**Trabajo requerido**
Transcribe sin cambios las líneas de las entradas que van desde la que contiene "The height and width of the screenshot is (1435, 2576)." hasta la que contiene "What do you see at coordinates (2250, 29)", incluidas ambas.

Datos de ubicación de palabras y elementos
^^^^^^^^^^^^^^^^
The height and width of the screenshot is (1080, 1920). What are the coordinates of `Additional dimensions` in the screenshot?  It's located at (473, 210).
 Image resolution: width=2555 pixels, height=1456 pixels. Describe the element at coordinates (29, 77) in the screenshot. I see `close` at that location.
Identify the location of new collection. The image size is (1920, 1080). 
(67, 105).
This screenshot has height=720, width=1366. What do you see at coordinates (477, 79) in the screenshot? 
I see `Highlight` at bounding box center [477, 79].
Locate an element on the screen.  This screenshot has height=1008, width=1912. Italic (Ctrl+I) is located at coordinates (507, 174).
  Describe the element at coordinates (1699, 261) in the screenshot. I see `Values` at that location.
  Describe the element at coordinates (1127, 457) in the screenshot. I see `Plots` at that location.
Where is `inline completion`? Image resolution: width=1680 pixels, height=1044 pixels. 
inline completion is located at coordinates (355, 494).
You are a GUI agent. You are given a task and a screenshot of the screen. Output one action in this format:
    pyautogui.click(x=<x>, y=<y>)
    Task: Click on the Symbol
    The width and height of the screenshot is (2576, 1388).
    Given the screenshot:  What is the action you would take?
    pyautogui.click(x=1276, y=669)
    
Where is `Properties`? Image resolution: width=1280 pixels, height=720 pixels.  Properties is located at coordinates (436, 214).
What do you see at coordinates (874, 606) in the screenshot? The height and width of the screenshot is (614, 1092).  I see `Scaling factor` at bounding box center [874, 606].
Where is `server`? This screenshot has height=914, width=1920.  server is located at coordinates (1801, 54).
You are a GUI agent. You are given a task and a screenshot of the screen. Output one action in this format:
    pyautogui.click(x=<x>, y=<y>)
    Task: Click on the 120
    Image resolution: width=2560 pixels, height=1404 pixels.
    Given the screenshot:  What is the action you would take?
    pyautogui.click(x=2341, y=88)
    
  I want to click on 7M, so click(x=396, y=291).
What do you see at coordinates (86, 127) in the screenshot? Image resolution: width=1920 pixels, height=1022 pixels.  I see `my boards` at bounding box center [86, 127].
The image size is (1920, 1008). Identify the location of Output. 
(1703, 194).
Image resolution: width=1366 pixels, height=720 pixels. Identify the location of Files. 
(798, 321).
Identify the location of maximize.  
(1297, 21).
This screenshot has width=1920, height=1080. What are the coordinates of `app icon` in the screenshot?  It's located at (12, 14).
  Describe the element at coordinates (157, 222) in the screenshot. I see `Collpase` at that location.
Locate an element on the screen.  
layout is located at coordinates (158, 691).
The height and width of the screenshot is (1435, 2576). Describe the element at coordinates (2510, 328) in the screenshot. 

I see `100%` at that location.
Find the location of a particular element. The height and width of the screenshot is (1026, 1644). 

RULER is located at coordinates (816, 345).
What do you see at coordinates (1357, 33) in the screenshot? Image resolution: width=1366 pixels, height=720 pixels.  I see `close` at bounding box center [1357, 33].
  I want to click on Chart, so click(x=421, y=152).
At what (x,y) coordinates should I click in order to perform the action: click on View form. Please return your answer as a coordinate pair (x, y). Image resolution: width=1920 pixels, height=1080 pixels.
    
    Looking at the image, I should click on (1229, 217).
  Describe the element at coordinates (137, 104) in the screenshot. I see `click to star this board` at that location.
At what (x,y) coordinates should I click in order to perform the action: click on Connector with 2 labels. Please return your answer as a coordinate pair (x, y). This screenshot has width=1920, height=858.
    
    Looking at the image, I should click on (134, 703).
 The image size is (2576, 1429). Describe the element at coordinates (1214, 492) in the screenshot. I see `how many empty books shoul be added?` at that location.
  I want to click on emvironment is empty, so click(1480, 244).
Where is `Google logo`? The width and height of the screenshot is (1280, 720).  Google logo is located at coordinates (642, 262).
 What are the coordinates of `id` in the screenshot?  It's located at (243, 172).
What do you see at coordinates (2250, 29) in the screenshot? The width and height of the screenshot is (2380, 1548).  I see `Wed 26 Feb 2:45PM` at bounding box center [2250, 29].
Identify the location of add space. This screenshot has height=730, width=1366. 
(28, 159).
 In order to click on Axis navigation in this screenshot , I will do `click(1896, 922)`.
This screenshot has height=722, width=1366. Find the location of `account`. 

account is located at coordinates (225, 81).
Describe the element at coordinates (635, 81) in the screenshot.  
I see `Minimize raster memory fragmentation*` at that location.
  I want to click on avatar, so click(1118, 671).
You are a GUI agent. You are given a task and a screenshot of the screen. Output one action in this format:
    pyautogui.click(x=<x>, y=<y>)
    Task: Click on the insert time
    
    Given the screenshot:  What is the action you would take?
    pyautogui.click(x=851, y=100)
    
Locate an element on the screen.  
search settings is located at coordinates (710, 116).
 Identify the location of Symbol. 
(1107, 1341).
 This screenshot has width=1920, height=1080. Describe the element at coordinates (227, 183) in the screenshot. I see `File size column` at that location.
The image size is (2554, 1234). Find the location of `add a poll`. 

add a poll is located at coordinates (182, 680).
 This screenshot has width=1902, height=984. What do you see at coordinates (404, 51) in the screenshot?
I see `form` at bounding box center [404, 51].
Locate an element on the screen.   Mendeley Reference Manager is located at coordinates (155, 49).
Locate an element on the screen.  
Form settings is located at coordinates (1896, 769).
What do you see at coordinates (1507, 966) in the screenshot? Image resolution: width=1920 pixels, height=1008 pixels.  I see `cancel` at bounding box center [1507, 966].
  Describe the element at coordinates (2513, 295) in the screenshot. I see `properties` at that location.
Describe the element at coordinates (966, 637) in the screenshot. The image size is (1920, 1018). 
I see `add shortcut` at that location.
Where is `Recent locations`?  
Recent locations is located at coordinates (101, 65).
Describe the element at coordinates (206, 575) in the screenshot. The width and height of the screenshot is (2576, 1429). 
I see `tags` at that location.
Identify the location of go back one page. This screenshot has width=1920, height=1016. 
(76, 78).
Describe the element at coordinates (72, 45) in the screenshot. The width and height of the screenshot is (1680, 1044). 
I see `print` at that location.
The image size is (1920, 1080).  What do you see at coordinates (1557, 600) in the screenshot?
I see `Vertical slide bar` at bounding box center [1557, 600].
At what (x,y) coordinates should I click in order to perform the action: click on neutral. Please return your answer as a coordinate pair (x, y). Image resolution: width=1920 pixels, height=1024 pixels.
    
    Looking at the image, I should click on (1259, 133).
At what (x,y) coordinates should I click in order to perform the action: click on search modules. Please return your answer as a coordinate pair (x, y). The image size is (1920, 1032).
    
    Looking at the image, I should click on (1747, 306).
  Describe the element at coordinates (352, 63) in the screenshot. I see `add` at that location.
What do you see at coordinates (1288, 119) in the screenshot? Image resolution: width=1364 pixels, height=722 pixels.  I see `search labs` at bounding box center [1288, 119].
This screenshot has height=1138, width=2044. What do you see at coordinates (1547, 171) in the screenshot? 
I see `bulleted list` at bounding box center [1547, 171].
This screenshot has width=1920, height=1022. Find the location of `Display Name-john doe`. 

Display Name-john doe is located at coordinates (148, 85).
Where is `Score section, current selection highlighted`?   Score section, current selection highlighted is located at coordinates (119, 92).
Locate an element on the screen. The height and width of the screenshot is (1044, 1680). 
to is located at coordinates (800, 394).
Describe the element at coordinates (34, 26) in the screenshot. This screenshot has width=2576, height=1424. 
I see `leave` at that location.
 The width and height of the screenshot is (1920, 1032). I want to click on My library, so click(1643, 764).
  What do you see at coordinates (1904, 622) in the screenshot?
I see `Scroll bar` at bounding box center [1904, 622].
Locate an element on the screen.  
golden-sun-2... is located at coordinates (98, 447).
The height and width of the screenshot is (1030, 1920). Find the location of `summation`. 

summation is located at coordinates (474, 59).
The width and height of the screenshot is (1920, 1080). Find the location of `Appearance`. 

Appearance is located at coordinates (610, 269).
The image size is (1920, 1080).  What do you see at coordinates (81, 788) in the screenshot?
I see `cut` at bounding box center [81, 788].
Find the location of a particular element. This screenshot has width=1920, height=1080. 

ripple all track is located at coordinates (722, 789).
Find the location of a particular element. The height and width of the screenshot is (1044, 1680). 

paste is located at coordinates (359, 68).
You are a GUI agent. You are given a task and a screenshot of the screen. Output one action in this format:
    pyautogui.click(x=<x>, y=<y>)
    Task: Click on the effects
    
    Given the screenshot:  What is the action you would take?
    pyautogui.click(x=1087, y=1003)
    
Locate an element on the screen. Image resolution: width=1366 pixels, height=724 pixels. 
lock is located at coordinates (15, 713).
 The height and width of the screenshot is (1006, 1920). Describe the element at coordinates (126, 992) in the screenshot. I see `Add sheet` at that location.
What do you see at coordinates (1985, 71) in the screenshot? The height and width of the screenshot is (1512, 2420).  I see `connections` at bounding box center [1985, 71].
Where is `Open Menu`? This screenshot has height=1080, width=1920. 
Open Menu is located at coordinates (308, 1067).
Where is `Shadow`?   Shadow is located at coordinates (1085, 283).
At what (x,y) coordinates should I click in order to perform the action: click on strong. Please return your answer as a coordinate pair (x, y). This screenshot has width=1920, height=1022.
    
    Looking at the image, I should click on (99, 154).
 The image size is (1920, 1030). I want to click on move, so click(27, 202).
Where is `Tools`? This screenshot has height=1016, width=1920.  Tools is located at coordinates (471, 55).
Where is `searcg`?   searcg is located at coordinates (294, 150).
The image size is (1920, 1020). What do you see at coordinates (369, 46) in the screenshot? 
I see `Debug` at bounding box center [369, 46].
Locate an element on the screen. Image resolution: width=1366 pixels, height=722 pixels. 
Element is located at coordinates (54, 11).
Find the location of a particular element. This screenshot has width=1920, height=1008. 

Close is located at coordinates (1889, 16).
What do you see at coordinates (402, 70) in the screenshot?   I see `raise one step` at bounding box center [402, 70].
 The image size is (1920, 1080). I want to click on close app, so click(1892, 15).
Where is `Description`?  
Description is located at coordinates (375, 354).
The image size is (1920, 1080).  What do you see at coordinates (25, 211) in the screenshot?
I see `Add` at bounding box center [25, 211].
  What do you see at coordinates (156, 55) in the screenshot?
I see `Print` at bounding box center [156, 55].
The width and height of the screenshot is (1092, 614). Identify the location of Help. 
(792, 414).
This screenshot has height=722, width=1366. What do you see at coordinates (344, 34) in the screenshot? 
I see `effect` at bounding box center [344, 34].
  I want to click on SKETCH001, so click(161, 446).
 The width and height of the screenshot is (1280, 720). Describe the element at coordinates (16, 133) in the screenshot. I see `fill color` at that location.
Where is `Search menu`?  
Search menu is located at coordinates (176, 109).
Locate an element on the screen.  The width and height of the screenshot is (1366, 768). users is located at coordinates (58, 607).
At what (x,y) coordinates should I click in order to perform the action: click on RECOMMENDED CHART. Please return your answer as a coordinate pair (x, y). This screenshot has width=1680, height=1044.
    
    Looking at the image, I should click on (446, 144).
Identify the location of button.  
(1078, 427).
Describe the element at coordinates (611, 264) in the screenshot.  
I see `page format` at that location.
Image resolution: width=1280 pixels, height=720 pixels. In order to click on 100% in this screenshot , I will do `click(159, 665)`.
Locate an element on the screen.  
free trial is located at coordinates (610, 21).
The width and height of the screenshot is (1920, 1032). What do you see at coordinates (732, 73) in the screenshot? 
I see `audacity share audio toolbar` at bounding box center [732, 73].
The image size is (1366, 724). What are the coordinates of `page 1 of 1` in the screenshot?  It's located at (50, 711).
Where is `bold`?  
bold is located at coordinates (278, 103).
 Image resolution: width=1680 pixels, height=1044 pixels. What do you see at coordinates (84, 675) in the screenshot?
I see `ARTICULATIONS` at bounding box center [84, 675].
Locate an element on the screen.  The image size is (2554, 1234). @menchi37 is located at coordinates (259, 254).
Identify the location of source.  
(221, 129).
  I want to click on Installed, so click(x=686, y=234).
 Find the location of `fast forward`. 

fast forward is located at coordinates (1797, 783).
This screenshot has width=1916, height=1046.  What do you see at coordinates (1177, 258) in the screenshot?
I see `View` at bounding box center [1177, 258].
^^^^^^^^^^^^^^^^
**Resultado**
The height and width of the screenshot is (1435, 2576). Describe the element at coordinates (2510, 328) in the screenshot. 

I see `100%` at that location.
Find the location of a particular element. The height and width of the screenshot is (1026, 1644). 

RULER is located at coordinates (816, 345).
What do you see at coordinates (1357, 33) in the screenshot? Image resolution: width=1366 pixels, height=720 pixels.  I see `close` at bounding box center [1357, 33].
  I want to click on Chart, so click(x=421, y=152).
At what (x,y) coordinates should I click in order to perform the action: click on View form. Please return your answer as a coordinate pair (x, y). Image resolution: width=1920 pixels, height=1080 pixels.
    
    Looking at the image, I should click on (1229, 217).
  Describe the element at coordinates (137, 104) in the screenshot. I see `click to star this board` at that location.
At what (x,y) coordinates should I click in order to perform the action: click on Connector with 2 labels. Please return your answer as a coordinate pair (x, y). This screenshot has width=1920, height=858.
    
    Looking at the image, I should click on (134, 703).
 The image size is (2576, 1429). Describe the element at coordinates (1214, 492) in the screenshot. I see `how many empty books shoul be added?` at that location.
  I want to click on emvironment is empty, so click(1480, 244).
Where is `Google logo`? The width and height of the screenshot is (1280, 720).  Google logo is located at coordinates (642, 262).
 What are the coordinates of `id` in the screenshot?  It's located at (243, 172).
What do you see at coordinates (2250, 29) in the screenshot? The width and height of the screenshot is (2380, 1548).  I see `Wed 26 Feb 2:45PM` at bounding box center [2250, 29].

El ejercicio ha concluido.